Both countries were already deep in a cold war and an armament race. The nuclear age was in full swing, and both countries were determined to beat the other in the number of times they could theoretically blow up the world. The question at the time was: who had enough money to beat the other in the contest of mutually assured destruction?
In the United States, the military industrial complex was fully released. It had emerged during WWII, and it was in overdrive in the 1980s and ’90s. The Cold War effort indirectly led to commercial unbridling, the Internet, and the rise of both the technology play and the commoditization of everything for everyone. The baby boomers could trade stocks on America Online, buy their books on Amazon, then turn to Event Horizons BBS (bulletin board service) to watch their adult-only content on their PC Clone or Apple Macintosh Classic. In 1993, Event Horizons made $3.2 million gross. Amazon, on the other hand, did not turn a profit until 2001. This just goes to show that the downstream effects of technological innovation, market occurrences, and political exchanges are almost impossible to predict. Just like how video killed the radio star, the Internet killed the bookstore. In like fashion, errant policies and regulation can kill a market or destroy a foreign nation or group of nations.

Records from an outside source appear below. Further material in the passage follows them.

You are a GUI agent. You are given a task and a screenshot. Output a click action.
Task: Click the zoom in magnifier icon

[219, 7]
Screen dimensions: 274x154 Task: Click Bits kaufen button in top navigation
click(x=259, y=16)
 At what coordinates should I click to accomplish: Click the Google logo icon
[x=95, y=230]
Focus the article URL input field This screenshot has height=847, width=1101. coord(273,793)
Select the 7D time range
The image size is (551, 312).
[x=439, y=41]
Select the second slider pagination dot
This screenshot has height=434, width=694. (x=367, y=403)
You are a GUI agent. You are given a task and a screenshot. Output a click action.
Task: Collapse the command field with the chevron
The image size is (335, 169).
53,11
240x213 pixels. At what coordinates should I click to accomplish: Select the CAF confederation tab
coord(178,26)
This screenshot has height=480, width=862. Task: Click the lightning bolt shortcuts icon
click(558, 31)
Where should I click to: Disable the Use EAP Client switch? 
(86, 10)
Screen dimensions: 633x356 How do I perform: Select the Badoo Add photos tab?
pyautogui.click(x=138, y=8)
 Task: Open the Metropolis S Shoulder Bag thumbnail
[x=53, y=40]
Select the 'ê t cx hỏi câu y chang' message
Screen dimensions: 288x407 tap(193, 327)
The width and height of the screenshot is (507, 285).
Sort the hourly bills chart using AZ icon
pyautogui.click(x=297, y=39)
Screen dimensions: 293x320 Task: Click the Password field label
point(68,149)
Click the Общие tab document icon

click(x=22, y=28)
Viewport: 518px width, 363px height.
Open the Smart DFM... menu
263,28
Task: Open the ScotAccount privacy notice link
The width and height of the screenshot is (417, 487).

The Certainty of Uncertainty
While Obama may not be a warmongering president, his term is nearly up. The next president may be of a different sentiment, especially with ISIS on the rise. However, it is clear to see that the last ill-thought war on terror only had the effect of taking terror out of the newsroom basement and making it primetime 24/7. In the efforts to stabilize in the name of freedom, personal freedoms were sacrificed, as well as countries, and a new form of global uncertainty was unleashed. The socio-economic mess the globe is in today is certainly the result of single-variable thinking in conflict resolution. The question is, what is driving us today? Is it a corporate/business objective or a government policy objective?
While the US industrial military machine may be still sated from Iraq, if another nation leads the trade war with Asia, long run economics may come into play. The big alliance plays are happening now. Whether Brazil stands a chance in this game is doubtful. The same goes for any of the other lesser 80 or so oil suppliers. But Russia does have a serious opportunity. And they have shown they can make their mark on this market, as testified by their recent natural gas play with China. Given the current price of oil, maybe the gas was not discounted after all.
In the end, we still have more questions than answers. There is no consensus on oil or natural gas prices today; the implied consensus at market closing is fictitious and temporal. There is no consensus or potential resolution to Middle East conflict. There is no clear way through the impasse over Crimea. There is no reasonable expectation that the Eurozone is going to climb out of its economic mess into the foreseeable future. So, all that being true, we all have to ask ourselves, what does $50/barrel oil really mean, and can we use this as a mechanism to move ourselves forward? Or, if the basis for energy pricing is being rewritten, what else should be rewritten at the same time?